◆ **Problem details**
Locate all lines in the data below that hold "revisitando" and show them.

◆ **Data section**

■ ■ ■ ■ ■

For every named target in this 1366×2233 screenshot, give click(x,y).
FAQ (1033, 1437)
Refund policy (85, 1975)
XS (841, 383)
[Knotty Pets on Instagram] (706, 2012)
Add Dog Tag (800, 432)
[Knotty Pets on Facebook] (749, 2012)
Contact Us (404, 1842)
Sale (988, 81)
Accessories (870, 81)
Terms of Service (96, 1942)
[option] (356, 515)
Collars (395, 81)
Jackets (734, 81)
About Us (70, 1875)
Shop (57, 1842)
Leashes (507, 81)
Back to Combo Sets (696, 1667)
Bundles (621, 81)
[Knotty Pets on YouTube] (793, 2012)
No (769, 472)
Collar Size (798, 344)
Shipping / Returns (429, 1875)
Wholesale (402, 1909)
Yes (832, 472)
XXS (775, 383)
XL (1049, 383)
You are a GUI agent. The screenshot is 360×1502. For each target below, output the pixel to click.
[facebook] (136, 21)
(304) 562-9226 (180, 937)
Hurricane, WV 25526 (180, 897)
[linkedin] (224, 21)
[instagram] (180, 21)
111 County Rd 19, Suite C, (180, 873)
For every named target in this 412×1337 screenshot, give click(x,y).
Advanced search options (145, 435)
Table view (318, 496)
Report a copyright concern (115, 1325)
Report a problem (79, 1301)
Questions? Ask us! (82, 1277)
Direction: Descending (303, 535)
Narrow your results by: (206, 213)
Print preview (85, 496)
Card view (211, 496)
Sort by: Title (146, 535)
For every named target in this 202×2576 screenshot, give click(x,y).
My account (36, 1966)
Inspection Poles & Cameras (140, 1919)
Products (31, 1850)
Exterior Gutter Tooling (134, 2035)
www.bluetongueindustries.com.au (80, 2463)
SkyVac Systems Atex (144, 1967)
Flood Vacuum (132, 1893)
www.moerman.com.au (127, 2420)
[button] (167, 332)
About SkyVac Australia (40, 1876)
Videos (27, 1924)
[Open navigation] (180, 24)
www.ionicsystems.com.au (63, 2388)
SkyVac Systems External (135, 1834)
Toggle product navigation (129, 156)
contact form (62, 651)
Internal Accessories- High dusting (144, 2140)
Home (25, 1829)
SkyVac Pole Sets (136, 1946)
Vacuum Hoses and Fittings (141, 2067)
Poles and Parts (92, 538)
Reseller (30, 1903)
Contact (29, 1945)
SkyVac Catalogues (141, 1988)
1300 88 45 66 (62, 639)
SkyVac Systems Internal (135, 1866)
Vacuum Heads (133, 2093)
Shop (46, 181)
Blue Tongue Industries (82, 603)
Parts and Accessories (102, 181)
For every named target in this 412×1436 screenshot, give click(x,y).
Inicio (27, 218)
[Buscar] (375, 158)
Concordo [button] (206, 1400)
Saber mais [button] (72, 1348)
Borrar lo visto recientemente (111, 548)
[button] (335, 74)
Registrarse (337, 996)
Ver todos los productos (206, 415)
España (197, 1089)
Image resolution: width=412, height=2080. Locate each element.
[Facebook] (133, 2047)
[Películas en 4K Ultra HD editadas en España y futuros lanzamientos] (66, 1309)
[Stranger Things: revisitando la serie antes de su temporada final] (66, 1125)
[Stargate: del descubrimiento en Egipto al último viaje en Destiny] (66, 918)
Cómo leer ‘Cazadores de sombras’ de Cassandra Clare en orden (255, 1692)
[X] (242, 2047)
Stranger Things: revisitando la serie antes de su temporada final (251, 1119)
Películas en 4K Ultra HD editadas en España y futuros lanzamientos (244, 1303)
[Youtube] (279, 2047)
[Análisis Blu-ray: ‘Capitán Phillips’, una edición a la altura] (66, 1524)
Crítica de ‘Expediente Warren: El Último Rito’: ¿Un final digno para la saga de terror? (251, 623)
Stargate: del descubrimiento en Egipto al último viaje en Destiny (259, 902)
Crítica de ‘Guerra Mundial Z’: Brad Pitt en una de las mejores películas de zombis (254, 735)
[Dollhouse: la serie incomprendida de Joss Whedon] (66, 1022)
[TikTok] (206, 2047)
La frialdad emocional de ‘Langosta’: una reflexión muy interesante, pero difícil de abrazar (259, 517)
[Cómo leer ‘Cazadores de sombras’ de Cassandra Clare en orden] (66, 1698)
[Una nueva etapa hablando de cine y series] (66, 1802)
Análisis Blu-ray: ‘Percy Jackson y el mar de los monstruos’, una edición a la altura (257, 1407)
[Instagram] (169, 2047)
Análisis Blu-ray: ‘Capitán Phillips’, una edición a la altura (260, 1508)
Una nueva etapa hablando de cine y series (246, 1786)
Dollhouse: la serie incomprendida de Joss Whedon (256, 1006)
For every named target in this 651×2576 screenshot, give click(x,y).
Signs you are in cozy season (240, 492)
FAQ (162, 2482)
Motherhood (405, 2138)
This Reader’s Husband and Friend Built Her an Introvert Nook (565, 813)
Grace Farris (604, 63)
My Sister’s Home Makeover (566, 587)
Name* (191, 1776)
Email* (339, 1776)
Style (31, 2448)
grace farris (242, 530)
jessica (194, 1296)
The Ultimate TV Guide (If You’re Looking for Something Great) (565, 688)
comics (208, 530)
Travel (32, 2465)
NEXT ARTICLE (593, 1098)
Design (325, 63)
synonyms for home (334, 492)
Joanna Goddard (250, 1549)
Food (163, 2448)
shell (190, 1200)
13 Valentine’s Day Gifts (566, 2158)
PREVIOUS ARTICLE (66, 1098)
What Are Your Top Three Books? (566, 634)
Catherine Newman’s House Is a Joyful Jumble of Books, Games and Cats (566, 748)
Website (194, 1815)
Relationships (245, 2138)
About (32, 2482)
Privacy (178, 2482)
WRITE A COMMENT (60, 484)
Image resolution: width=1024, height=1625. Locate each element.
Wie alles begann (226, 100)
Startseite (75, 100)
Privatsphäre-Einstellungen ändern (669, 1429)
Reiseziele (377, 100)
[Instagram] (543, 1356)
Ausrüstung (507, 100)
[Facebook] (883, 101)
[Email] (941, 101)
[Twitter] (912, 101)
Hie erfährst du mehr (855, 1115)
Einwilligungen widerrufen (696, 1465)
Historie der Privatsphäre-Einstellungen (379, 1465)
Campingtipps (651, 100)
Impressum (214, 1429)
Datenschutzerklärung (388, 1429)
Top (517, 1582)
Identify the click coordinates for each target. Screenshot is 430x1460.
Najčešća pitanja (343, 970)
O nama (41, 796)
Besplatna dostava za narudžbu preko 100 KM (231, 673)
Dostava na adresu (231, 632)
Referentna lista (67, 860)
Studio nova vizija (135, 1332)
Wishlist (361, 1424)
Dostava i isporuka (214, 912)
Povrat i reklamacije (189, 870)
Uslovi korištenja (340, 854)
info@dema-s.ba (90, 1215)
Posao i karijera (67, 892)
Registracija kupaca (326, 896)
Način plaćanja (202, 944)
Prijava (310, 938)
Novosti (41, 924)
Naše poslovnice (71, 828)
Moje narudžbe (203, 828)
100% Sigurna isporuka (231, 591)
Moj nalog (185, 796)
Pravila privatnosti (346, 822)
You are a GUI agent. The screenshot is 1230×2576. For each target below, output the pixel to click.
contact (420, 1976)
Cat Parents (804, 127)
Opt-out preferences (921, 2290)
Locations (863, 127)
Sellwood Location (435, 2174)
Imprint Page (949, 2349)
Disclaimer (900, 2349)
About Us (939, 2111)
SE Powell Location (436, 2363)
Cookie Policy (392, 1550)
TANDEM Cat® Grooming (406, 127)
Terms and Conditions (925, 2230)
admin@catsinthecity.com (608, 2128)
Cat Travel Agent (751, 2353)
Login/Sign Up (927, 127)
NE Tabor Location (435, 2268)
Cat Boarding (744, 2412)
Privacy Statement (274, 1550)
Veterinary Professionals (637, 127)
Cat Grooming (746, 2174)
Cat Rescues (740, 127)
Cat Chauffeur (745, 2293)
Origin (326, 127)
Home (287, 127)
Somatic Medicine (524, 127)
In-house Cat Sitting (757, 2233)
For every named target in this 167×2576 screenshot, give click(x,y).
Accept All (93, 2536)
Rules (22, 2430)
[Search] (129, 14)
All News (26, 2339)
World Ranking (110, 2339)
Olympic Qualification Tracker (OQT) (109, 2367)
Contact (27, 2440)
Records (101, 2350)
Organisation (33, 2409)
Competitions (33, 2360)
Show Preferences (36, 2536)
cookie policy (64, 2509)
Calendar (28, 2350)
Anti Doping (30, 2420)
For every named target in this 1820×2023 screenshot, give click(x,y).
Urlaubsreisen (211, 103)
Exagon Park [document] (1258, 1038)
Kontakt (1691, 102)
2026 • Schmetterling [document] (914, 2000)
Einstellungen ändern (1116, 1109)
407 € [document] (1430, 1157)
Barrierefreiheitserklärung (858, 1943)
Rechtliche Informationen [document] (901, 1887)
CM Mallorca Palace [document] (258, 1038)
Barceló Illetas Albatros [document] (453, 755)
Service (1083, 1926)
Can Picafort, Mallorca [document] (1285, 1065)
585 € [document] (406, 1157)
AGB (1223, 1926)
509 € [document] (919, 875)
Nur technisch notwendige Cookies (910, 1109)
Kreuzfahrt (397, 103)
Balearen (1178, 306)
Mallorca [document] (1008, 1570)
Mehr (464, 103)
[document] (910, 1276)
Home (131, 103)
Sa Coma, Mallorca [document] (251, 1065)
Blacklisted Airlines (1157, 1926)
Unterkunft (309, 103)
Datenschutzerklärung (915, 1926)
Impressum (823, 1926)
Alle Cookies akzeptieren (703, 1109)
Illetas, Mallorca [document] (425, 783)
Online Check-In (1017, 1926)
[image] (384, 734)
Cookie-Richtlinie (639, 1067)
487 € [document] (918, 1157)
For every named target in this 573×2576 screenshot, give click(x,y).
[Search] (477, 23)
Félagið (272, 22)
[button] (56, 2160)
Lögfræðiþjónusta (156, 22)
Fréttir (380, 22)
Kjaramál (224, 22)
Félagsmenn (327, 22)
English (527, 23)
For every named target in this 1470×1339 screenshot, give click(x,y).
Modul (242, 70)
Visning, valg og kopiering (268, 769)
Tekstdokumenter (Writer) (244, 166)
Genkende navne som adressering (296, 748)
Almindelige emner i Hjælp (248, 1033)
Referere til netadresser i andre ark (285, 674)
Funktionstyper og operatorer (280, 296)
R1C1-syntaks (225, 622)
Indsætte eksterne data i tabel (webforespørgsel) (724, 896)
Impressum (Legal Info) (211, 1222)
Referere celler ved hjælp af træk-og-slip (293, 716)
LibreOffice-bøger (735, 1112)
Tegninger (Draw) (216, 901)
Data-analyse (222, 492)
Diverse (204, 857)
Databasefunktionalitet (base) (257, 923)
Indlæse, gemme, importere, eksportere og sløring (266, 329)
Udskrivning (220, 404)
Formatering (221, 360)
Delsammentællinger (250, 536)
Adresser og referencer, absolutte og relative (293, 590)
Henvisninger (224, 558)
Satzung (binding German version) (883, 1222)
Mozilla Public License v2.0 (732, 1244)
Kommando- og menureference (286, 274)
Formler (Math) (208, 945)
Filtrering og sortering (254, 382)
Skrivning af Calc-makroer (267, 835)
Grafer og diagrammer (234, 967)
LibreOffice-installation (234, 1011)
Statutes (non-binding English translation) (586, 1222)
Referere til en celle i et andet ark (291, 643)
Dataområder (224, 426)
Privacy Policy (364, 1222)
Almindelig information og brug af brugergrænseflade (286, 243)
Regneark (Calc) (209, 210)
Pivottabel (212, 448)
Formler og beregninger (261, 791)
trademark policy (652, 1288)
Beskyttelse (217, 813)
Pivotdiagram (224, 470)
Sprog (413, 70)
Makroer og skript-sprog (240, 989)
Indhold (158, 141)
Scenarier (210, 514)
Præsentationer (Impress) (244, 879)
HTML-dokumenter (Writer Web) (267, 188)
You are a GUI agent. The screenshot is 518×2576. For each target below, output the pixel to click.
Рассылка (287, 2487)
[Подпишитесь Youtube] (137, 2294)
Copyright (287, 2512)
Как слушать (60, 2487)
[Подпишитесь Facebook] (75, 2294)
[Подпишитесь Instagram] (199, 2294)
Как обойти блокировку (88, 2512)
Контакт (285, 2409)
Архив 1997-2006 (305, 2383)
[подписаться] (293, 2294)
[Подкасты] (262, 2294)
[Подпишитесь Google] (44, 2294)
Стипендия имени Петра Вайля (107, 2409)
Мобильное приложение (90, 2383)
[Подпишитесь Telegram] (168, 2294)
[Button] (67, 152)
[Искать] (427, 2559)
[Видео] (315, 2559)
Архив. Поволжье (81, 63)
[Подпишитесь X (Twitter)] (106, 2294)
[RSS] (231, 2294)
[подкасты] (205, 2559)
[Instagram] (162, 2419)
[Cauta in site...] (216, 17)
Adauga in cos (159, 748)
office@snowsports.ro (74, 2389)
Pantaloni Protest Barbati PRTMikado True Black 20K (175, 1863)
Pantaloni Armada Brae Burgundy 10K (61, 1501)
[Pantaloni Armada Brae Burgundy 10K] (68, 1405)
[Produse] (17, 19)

■ ■ ■ ■ ■

◆ **Written answer**
[Stranger Things: revisitando la serie antes de su temporada final] (66, 1125)
Stranger Things: revisitando la serie antes de su temporada final (251, 1119)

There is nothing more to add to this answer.